The ceremony was officiated by Queen Latifah, overseen by Macklemore and Lewis, and altar-sung by Madonna in a white tuxedo.

The event was decidedly heartwarming, but it’s timing, as well as it’s very public nature, raises questions over the true extent of the music industry’s support of gay rights. Since its release in 2013, “Same Love” has sold over 2 million copies. In the past two years, state legislatures and the Supreme Court have granted non-straight individuals in ten states the right to marry the people they love.  HBO began airing a series about a group of gay friends in, yes, San Francisco.  For good reason, the gay rights movement is trending.

And the Grammys, in a stab getting more viewers than the Academy Awards, banked on that trend.  28.5 million people sat down in front of their television screens to watch the 2014 Grammy Awards: the show’s second-highest viewership ever.

The circumstances of the marriage ceremony also cast doubt on the authenticity of the gesture.  Namely, that this very personal milestone was shared with the aforementioned 28.5 million people and followed shortly by a round of commercials. Even so, the stunt had more substance than attention-grabbers of Grammys past.

“I think that these award shows all have their share of ‘moments,’ like when Kanye interrupted Taylor Swift, but all of those moments are hyped for a weekend and then die out,” said junior Sandra Riano. “This marriage, it’s not going to hype out; it’s a major controversy right now. I mean, are any of those moments ever appropriate on these shows? But this marriage symbolizes something about our generation and the war on humanitarian rights. It’s much more important and it grabbed the attention of whoever was watching it.”

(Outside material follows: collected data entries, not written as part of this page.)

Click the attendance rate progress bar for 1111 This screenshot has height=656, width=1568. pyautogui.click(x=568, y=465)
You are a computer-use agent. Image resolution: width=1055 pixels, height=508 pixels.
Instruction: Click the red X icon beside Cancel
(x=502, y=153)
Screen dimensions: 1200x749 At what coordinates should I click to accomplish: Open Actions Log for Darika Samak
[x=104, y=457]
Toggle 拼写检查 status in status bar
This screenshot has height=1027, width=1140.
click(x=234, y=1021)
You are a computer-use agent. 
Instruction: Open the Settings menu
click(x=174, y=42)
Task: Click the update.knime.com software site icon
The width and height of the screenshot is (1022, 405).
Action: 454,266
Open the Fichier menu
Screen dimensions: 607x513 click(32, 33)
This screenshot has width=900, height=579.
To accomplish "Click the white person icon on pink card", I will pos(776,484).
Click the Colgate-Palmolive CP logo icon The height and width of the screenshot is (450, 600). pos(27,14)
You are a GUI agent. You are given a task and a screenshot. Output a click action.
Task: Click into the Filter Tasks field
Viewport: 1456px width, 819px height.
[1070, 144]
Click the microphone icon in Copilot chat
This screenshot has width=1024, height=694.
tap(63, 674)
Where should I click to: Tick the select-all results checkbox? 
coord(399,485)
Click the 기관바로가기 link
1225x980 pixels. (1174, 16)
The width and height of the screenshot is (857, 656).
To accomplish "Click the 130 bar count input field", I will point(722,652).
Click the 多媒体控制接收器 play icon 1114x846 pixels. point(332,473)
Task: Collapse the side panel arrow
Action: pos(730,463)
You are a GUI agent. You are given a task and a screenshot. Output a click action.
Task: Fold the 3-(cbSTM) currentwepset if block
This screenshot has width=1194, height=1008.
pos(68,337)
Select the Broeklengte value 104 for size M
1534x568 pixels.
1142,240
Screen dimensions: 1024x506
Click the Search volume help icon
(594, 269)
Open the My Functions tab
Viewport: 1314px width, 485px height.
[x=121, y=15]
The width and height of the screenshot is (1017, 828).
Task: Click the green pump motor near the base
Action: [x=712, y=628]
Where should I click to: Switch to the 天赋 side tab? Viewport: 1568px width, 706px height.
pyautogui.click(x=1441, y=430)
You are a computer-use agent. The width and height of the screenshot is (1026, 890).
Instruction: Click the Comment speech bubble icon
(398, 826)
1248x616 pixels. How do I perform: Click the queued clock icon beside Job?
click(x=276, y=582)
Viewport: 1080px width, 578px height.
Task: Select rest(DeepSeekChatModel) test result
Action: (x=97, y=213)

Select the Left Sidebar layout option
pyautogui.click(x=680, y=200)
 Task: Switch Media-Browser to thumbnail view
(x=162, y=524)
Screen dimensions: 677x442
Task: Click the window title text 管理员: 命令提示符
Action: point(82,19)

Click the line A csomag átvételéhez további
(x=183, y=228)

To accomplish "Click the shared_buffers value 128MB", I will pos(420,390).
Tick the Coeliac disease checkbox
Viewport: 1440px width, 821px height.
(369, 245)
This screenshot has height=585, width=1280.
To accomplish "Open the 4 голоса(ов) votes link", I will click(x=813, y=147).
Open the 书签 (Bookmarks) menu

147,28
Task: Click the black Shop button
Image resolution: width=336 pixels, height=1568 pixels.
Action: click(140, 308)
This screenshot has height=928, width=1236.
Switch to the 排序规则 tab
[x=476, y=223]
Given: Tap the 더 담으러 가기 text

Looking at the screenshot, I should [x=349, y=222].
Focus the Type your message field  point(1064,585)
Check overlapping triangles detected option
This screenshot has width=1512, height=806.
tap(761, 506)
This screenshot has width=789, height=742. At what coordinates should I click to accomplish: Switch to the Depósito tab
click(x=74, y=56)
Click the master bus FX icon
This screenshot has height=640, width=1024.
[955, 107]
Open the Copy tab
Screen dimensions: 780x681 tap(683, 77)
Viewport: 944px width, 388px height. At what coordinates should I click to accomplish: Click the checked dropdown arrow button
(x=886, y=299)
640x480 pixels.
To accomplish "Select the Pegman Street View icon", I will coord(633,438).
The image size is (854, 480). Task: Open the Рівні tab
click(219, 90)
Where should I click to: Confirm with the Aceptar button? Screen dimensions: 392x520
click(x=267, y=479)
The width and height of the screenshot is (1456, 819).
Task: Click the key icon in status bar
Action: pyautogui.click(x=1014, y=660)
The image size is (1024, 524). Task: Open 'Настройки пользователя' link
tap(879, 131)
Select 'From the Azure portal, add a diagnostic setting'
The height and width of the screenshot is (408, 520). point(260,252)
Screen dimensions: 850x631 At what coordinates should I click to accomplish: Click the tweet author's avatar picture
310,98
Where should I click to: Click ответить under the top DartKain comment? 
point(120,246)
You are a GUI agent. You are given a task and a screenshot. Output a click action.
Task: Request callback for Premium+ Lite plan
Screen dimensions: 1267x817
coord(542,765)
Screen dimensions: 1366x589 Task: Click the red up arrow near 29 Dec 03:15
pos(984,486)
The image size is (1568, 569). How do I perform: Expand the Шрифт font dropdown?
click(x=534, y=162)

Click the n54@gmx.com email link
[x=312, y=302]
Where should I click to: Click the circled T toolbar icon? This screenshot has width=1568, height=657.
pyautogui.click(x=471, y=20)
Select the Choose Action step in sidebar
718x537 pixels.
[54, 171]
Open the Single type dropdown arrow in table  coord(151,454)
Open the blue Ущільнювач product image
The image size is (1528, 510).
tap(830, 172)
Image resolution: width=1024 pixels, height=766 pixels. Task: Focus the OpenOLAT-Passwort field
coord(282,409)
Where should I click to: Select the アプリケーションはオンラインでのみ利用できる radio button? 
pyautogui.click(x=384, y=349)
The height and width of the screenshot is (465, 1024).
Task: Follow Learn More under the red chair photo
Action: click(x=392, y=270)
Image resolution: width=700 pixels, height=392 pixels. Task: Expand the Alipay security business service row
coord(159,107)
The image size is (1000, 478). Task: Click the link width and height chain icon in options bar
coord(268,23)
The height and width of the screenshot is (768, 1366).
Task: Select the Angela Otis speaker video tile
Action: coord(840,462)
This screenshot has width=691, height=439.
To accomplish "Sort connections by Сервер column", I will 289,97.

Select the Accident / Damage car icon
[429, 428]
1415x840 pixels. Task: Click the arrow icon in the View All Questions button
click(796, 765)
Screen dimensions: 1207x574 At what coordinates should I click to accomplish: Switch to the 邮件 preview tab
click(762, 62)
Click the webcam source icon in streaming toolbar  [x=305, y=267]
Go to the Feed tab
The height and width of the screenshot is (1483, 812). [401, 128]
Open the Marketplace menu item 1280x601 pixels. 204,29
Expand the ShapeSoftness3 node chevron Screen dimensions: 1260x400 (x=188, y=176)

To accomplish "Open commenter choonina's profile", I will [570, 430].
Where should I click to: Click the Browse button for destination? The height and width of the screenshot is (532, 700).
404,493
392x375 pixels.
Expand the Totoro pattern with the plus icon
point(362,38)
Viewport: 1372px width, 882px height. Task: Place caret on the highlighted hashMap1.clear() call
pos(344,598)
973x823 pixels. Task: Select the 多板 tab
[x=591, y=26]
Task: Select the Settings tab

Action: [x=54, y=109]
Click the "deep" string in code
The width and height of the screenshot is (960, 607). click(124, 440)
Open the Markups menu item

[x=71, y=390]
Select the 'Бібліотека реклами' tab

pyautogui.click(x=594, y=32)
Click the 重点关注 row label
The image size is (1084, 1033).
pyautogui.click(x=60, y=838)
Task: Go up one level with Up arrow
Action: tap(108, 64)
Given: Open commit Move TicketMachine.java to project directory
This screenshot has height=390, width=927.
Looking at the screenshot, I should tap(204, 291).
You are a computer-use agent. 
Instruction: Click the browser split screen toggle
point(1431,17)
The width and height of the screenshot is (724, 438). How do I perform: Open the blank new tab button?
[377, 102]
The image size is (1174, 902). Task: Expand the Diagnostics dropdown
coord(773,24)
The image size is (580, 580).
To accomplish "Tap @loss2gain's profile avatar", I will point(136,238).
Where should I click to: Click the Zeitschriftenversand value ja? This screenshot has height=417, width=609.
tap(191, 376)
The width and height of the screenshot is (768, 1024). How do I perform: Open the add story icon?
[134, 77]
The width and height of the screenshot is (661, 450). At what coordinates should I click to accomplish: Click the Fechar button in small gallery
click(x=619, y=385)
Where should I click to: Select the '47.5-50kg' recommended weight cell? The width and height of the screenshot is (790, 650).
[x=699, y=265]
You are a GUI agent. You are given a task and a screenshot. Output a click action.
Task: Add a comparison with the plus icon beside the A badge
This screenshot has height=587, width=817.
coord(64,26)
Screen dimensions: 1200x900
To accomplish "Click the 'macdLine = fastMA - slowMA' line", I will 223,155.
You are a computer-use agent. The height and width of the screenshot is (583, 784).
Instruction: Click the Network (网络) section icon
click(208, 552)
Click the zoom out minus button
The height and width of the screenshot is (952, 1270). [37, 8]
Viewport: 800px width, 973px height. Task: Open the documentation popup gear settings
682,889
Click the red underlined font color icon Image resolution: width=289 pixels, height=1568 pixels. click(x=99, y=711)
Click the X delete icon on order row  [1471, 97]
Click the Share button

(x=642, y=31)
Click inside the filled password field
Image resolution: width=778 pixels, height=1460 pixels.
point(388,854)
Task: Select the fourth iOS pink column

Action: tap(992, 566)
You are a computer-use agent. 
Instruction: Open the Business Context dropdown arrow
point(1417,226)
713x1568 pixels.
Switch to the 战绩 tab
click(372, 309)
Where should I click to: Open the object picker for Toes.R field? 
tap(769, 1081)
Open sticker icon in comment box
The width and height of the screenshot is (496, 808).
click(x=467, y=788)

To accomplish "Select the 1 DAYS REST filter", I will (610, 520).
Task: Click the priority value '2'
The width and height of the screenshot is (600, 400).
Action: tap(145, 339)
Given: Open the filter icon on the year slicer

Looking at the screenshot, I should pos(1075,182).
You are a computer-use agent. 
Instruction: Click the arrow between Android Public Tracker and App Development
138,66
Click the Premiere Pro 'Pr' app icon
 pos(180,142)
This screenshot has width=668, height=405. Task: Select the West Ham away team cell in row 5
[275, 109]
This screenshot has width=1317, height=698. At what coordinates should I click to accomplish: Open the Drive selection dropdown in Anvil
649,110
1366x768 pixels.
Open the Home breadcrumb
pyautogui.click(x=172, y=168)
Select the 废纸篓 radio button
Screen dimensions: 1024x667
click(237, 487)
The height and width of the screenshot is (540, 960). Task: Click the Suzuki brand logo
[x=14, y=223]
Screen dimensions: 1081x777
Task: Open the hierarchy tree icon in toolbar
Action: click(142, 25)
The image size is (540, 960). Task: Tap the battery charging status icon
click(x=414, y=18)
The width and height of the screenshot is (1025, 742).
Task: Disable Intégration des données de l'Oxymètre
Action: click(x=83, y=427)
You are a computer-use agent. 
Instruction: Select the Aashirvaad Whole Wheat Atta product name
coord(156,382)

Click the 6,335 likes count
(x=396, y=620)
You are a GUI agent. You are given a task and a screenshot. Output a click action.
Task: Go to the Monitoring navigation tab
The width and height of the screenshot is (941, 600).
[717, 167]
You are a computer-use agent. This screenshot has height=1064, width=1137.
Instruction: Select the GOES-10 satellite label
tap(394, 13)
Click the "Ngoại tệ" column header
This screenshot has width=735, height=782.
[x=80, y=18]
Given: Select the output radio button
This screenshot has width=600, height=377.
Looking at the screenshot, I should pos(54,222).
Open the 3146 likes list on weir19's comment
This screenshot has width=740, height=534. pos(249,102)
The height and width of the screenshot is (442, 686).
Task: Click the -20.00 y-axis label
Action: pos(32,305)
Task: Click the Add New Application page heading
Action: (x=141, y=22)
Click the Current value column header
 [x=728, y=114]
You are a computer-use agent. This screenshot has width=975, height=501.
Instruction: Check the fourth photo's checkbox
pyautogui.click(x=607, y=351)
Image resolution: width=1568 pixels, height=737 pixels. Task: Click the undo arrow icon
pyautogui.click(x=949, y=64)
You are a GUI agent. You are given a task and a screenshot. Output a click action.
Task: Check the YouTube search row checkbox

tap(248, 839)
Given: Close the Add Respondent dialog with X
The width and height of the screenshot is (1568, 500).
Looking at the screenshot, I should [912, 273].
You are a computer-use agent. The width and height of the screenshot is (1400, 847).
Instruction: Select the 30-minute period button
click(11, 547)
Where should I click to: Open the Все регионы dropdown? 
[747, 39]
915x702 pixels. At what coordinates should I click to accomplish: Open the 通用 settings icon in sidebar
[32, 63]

There has also been debate surrounding Macklemore’s contributions to the music industry, rap music in particular. Nonetheless, the moral of the human rights story is that the ceremony and “Same Love” are promising signs of cultural acceptance for the gay rights movement. It even calls to mind Elton John’s 2001 Grammy duet with Eminem, who is often accused of writing homophobic lyrics.

This is true regardless of how many people watched the Oscars or how Kendrick Lamar was, like, totally more deserving of the Best Rap Album Grammy. Schreiber parent Steve Gawley is a music executive who attended the awards ceremony.

“Witnessing this marriage ceremony of all these wonderful couples was one of the most moving experiences I have ever seen seen in person,” said Gawley. “The feeling in the room at that time was unlike anything I have ever witnessed before at the show.”